Personally, never found it any faster doing the process from smart console. 

Agreed 🙂  Things are always slower when you are watching 😄

I heard that LOL

For me, it's faster both in terms of wall-clock time for one upgrade (doesn't rely on a person watching stuff to trigger the next step) and in terms of how many upgrades we can do in a month. Only a handful of people on my team have ever installed Gaia from scratch. If every upgrade requires somebody who knows what 'cphaconf mvc on' does, then one of the leads needs to be personally involved in a lot of upgrades, making them the limiting factor.

Like @Bob_Zimmerman said, I would prefer using Smartconsole, that's the best and easiest way to do all the steps of an upgrade for you. One thing to mentioned, before you do the upgrade you have to check the cluster recovery settings, this must be set to "Maintain current active Cluster Member". There are some connectivity effects during the upgrade with the other setting if you start the process with the wrong member. But with "Maintain current active Cluster Member" you are save.

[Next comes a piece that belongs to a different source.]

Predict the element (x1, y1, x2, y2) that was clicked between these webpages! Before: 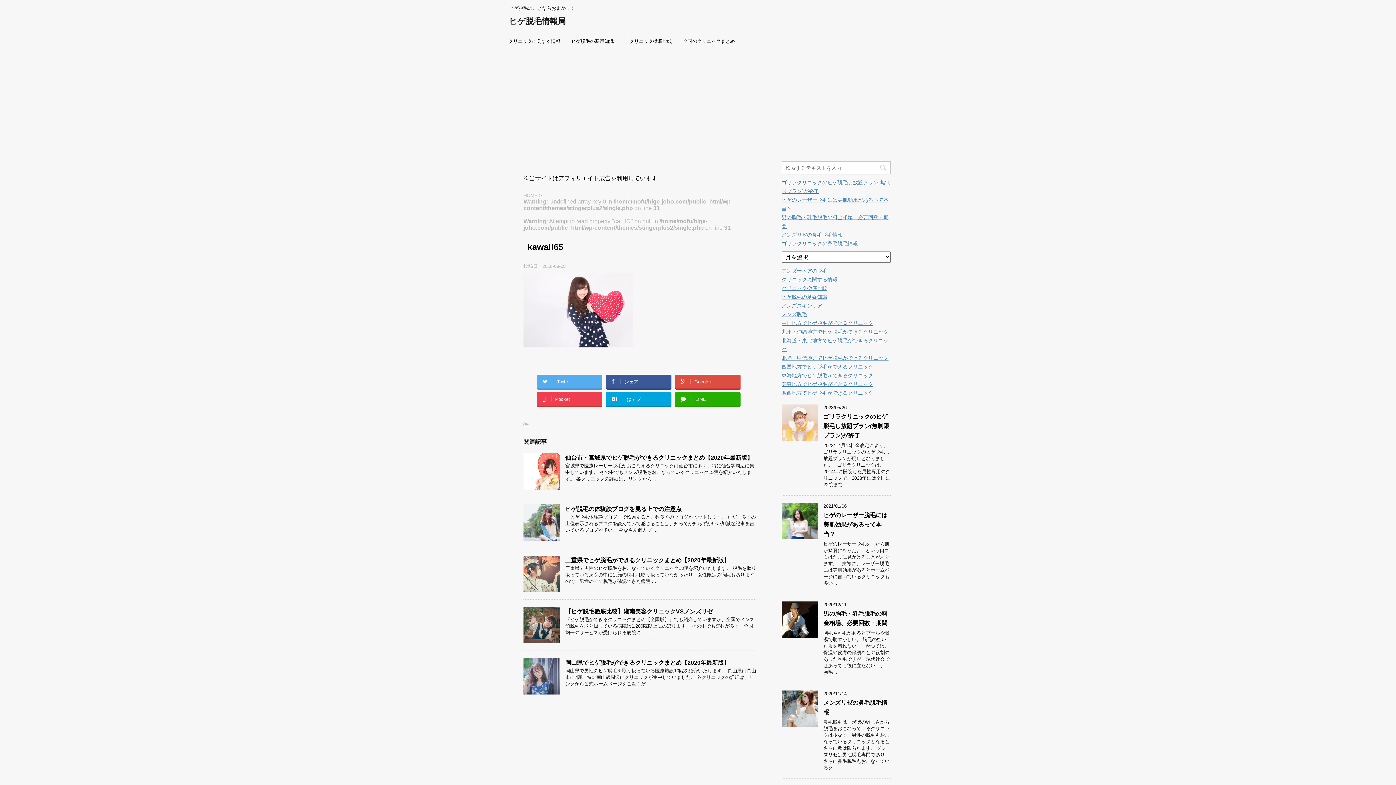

Good point about that screenshot @Wolfgang . Its just me, but personally, I prefer to stick with method that I know works 100%, which is upgrade from web UI. Not saying smart console method is worse, I know it works, but I just dont find it any faster or more useful, but again, thats just me.

Cheers,

Andy

Thanks Wofgang I did double check my ClusterXL settings and it is set as you have mentioned.

Regards, Dave F

Thanks Bob_Zimmerman noted I will add to my memory banks as I do forget to do commands exactly as noted.

Regards, 

Dave F

Hello,

Is this way of upgrading, from the SmartConsole, feasible in R80.30 and R80.40 versions?

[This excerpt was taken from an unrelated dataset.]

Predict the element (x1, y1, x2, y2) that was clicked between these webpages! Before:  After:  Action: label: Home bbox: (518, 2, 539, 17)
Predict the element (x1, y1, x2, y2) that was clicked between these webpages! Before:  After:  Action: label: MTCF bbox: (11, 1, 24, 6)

I have Clusters in both versions, and we need to bring it to R81.10, but I am not sure if the mentioned versions, work the upgrade from your SmartConsole.

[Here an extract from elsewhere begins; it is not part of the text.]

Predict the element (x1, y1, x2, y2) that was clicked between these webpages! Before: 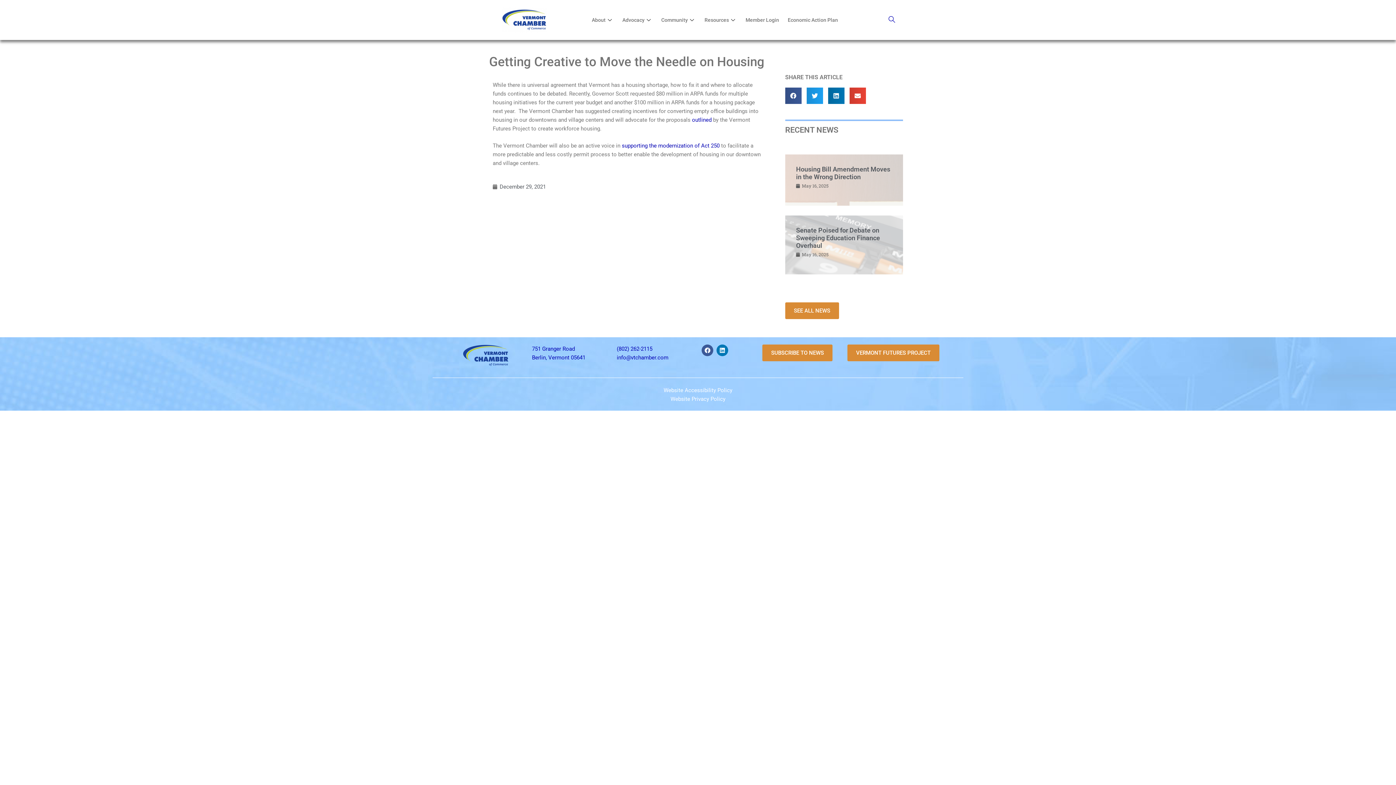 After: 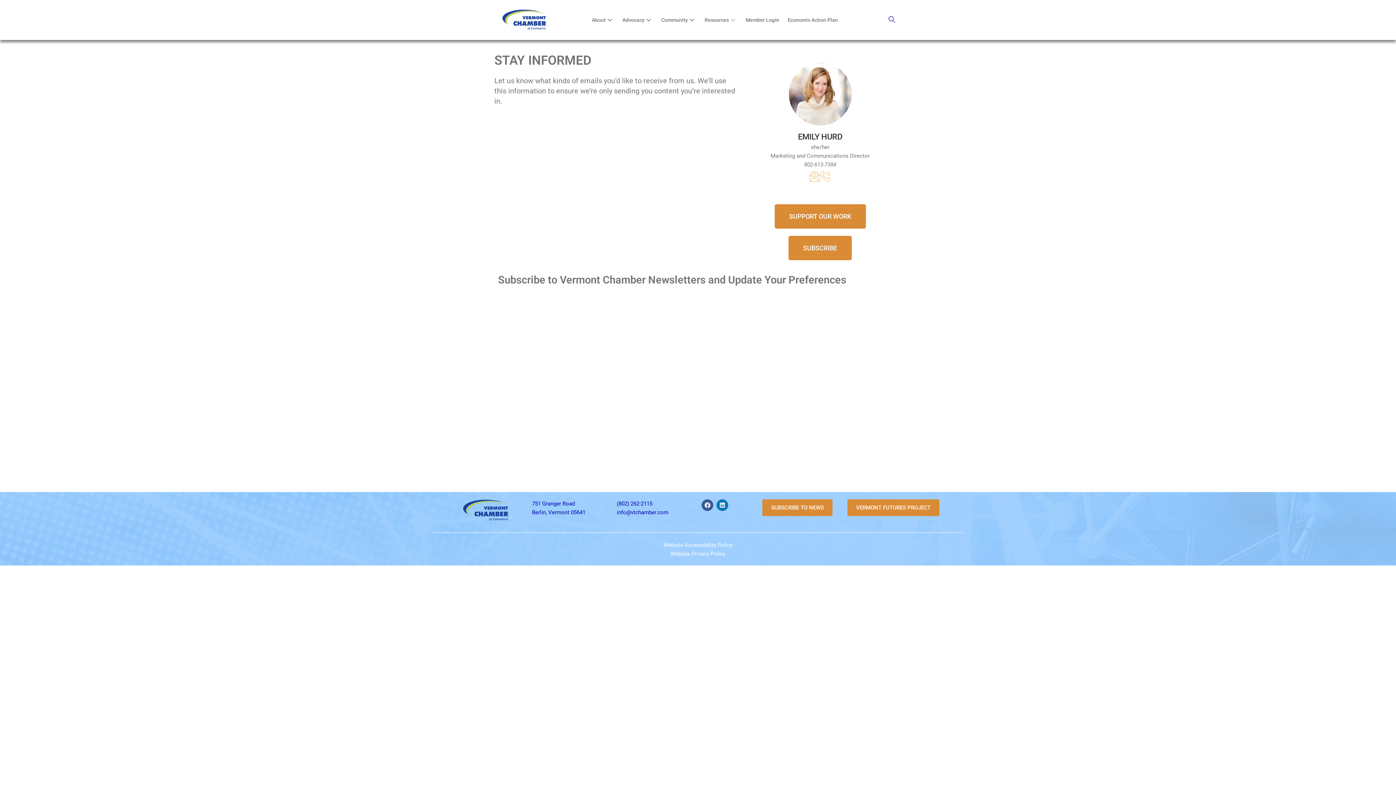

I understand that if you use this upgrade method, the package to be installed is downloaded only in the SMS, correct?

Is there any "disk space" considerations on the computers?

Thank you.

You need to upgrade the management to R81, R81.10, or R81.20 first. Older versions don't support major version upgrades from SmartConsole. As long as the management can do major version upgrades, it's just like doing the upgrade via CPUSE directly on the boxes. My memory is you should step R80.30 up to R80.40 first, then to R81+.

As for the package, you can put it on the management and have the management push it to the firewall, or you can have the management tell the firewall to download it for itself. Either way, the package ends up on the firewall in the CPUSE repository before it is installed.

There are the same disk space concerns as any other CPUSE upgrade. You need to have the space available in /var/log to import the package, and you need to have the unallocated space available in vg_splat for a snapshot.

How much space should the appliances (SMS or GW) have in the /var/log/ path, to be able to update the versions with CPUSE?

Is there a recommended # of free space to have?